Niamh Cusack’s Juno elicits tremendous sympathy from the audience as the tireless centre of the family, somehow holding everything together against all the odds but slowly buckling as the blows continue to rain down. Adversity never seems far away, but there’s still plenty of comedy, especially in the first half of the play. Much of this emanates from Des McAleer’s Jack, who regales the other characters with tall stories about his seafaring experiences (limited in reality to a journey on the Liverpool ferry). The strength of McAleer’s performance however is the skill with which he also conveys the chilling extent of Jack’s selfishness and lack of humanity.
Maureen O’Connell and Donal Gallery are also excellent as Mary and Johnny, and the rest of the cast present us with a range of interesting secondary characters, including Jack’s clownish fellow wastrel Joxer (Louis Dempsey) and a fiery, excitable neighbour (Aoife McMahon). The decision to portray Mary’s boyfriend (Robin Morrisey) as an upper class twit raises some laughs but makes her love for him rather implausible.

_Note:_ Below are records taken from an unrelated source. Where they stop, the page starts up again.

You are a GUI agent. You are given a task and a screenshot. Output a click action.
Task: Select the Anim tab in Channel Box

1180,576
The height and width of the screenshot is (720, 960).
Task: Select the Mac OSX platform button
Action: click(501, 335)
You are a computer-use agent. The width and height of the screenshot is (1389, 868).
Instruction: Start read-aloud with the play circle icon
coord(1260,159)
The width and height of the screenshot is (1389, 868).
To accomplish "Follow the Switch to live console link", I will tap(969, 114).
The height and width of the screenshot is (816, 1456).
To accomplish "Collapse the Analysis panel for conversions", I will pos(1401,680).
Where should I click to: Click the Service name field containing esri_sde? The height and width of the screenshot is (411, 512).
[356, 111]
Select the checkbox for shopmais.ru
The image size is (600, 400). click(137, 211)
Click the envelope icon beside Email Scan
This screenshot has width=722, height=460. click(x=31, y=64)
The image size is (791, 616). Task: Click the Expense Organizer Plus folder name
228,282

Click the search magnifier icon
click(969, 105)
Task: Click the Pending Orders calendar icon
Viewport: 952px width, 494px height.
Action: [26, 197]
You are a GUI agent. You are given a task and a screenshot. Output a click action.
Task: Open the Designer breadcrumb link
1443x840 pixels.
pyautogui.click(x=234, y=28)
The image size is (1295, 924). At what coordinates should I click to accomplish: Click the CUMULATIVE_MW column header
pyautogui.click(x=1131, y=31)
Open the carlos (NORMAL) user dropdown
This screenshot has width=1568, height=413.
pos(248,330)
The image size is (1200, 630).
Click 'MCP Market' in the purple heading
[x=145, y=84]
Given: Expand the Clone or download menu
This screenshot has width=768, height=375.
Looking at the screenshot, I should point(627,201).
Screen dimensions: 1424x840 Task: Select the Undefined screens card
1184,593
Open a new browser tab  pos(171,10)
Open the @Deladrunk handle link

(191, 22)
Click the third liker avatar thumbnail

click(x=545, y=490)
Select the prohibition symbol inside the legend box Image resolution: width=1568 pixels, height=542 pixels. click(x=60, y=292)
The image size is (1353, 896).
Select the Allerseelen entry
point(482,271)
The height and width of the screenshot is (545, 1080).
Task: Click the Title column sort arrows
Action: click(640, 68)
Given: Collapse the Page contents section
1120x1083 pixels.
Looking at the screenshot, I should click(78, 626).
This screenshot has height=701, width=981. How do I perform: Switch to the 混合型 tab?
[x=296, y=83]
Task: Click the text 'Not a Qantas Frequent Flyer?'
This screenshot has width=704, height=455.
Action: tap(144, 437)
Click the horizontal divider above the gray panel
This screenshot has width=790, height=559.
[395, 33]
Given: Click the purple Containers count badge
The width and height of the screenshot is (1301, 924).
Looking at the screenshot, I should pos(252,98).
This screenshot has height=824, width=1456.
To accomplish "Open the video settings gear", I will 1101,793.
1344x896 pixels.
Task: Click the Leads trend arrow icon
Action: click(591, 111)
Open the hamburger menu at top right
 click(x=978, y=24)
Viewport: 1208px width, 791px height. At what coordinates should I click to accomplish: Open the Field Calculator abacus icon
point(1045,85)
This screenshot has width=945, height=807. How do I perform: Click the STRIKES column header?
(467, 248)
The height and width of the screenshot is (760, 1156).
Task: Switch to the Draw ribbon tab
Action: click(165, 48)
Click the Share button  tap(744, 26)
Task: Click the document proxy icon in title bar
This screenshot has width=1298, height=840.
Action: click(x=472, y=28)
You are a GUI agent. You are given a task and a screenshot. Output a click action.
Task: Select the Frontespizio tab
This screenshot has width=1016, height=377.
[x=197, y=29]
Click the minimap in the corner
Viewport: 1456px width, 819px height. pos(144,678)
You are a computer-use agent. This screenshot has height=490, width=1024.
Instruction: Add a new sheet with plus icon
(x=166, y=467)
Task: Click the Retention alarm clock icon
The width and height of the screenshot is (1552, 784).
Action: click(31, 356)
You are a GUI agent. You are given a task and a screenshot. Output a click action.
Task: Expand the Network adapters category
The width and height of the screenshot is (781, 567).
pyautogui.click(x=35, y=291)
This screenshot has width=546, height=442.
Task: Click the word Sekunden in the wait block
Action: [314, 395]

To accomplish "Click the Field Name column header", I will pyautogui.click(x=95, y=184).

The striking set is dominated by a huge, disorganised pile of old furniture, representing the crowded Dublin tenement in which the Boyles live, and also perhaps symbolising the disorder and wreckage of the characters’ lives, and of 1920s Ireland. The political dimension of Juno and the Paycock is more prominent in the play’s darker second half, where O’Casey’s condemnation of sectarian violence is made powerfully clear, as is his remarkably outspoken (for the time) criticism of the established church.
This is a fine production of a 20th century classic, and – especially given the strength of Liverpool’s connection with Ireland – should have a deservedly successful run at the Playhouse.